— TASK OBJECTIVE —
Each entry that follows is to be duplicated exactly, without its images.

— Stored data entries —
************

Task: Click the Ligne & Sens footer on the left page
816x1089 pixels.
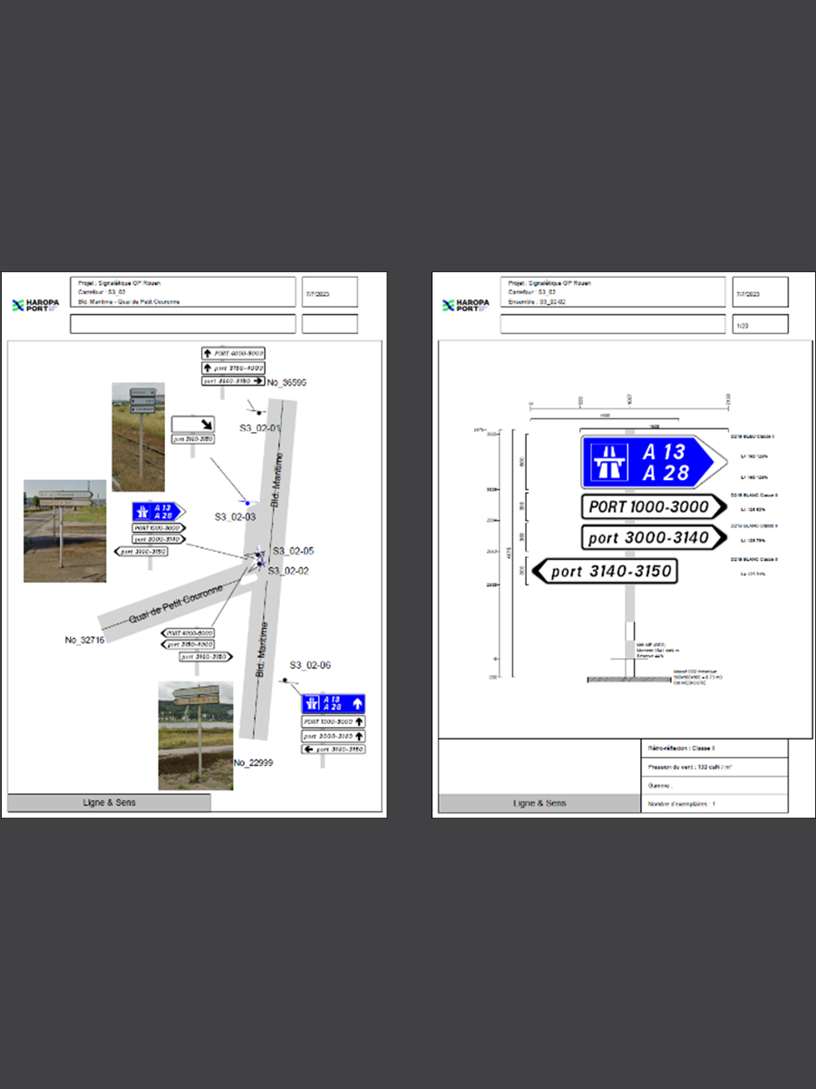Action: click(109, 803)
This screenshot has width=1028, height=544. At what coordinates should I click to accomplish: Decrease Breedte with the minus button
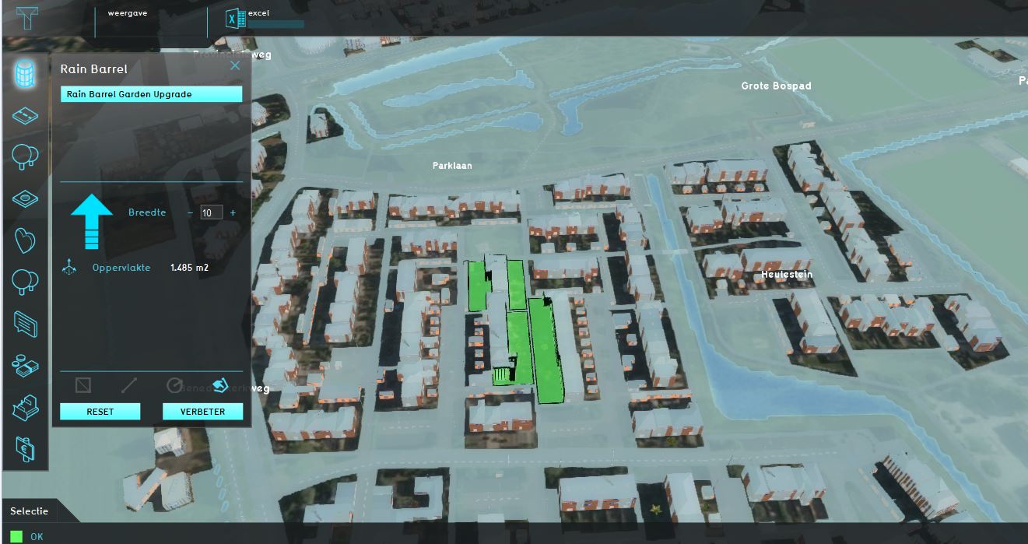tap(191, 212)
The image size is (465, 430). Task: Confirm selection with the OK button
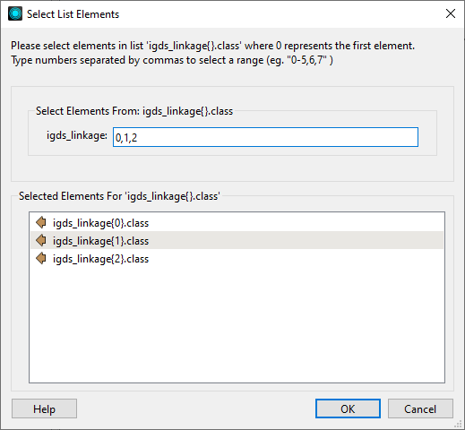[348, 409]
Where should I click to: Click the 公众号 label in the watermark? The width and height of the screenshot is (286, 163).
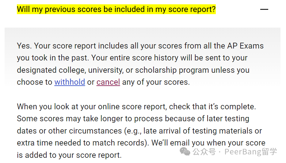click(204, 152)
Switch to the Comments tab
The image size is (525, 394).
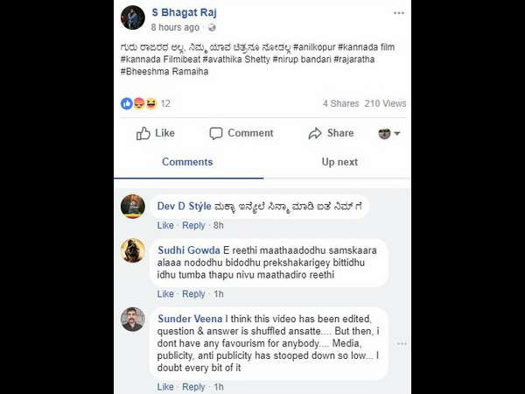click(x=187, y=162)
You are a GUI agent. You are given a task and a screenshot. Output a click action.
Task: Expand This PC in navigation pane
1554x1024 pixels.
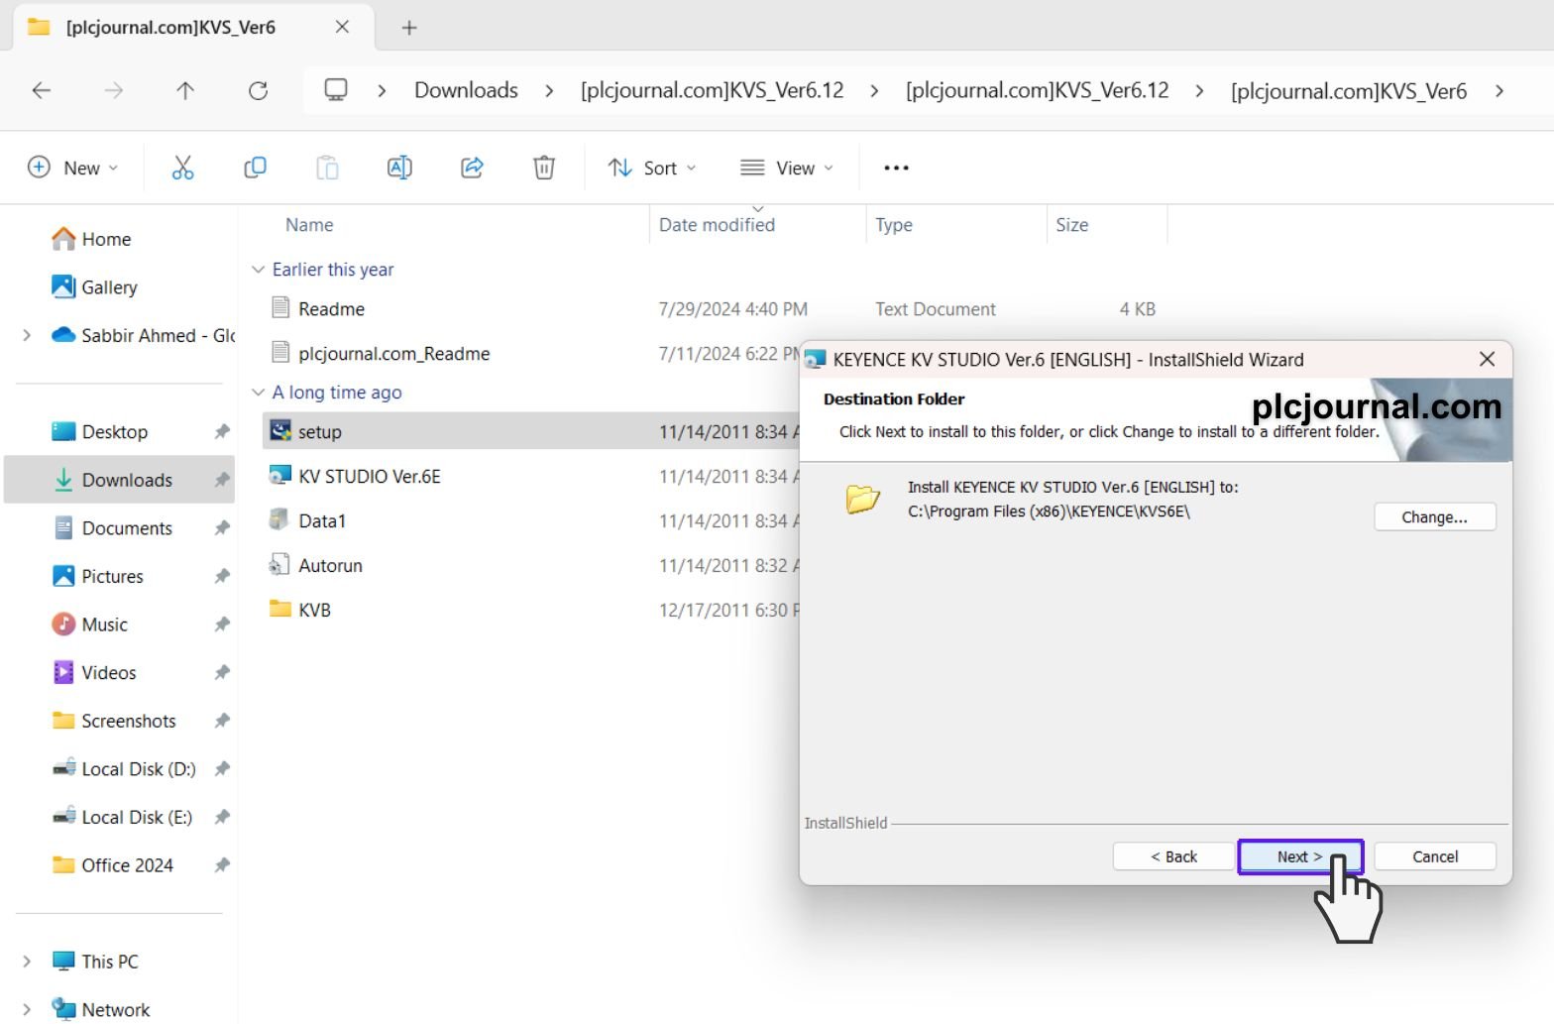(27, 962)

************

— ANSWER SECTION —
Task: Click the Ligne & Sens footer on the left page
816x1089 pixels.
Action: click(109, 803)
This screenshot has width=1028, height=544. At what coordinates should I click to accomplish: Decrease Breedte with the minus button
tap(191, 212)
The image size is (465, 430). Task: Confirm selection with the OK button
[348, 409]
Where should I click to: Click the 公众号 label in the watermark? The width and height of the screenshot is (286, 163).
click(204, 152)
Switch to the Comments tab
The image size is (525, 394).
click(x=187, y=162)
You are a GUI agent. You are given a task and a screenshot. Output a click action.
Task: Expand This PC in navigation pane
1554x1024 pixels.
(27, 962)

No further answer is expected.